No! Mal’s stomach did a sickening flip.
Jessica made a sudden jerky motion at his side, and her fist clenched painfully in his fur. Her voice came out high with panic. “Mal…Mal, what’s happening?”
As the long, liquid notes of the spell began to roll from Wallace’s borrowed lips, Azrael turned in dawning horror towards Jessica. She looked back at him, mute with terror, doubtless feeling the spell already at work in her body.
Mal couldn’t breathe. Wallace was going to bind Jessica. He would probably then order her to attack them. She was inside the circle, so the situation would be dire. If she survived, this insane bully would be her master for the rest of his life or hers. “Choke her.” Mal could see the collar forming in the air around her throat in a sickly greenish glow.
All of this was entirely Mal’s fault. She was here, defenseless, available to be claimed, because Mal had led her here every step of the way.
Mal did not think. He simply acted. He used Jessica’s panicked grip on his fur to shut out Azrael completely. Azrael felt it like a kick in the stomach. Mal saw him stagger, but he couldn’t spare a thought for that.
For the first time in his life, Mal was alone with his own magic…and with that thread of Azrael’s still attached to the collar. It spun bright within him—his own power transmuted by Azrael’s sorcery, turned into something that could be shaped and used. For one glorious moment, Malcharius Thardarian Vi’aesha Charn was, indeed, a demon who could use human magic. He took the bright thread and did the only thing he could think of with it: he hurled his own name into the binding spell.
Mal had hoped to disrupt the spell. It was not intended for him and could not properly bind him. The distraction, he assumed, would give Azrael time to concoct something that would shield Jessica.

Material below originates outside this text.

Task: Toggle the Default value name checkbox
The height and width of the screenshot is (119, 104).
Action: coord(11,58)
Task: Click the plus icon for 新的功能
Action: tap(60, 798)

Mal had anticipated pain, just as he would have expected if he’d stepped in front of a charging bull. He had expected the spell to hurt him. He had not expected it to tear him apart.
* * * *
Jessica fell to the ground like a puppet with its strings cut as the binding snapped like a taut wire. She had some idea of what Mal had done, and her suspicions were only confirmed when the greenish light that had been glowing around her own skin lit upon him. Instantly, Azrael’s blue fire crackled out of the collar. Mal dropped to the ground, convulsing as the two conflicting spells shivered over his body like lightning.
Outside the circle, Wallace was screaming, but Jessica did not look at him. She looked at Azrael. “Do something!”
Azrael was on his knees, whispering into his shaking hands. Before he could finish whatever he was making, Mal burst into flames—a mingled green and blue fire that swept over him and went out.
Jessica gave a strangled sob. “Oh, Mal! Please, don’t be dead, please.” My fault, my fault, my fault.
The fur and skin of his lower body had been seared away. Jessica could see long swathes of pink muscle and even the flash of a leg bone. The fur around his head and face hung in rags between charred masses of flesh and pink tissue. Mal turned his head. One of his eyes had gone filmy, but the other was so dilated that she could hardly see any green. “Jessica.” His voice came in a rasp.
“I’m here.” She knelt beside his head, but she couldn’t find anywhere to touch him that wasn’t horribly burned. “Mal, can you change shape?”
He tried. She could see him flicker briefly, like a dying firefly. She could also see the panic in his face when he realized he couldn’t. “Azrael?”
Azrael was crouching beside Jessica. He looked like he’d aged ten years.
“It hurts,” gasped Mal. “It hurts so much. I can’t seem to shift. What do I do? Please, please, it hurts.”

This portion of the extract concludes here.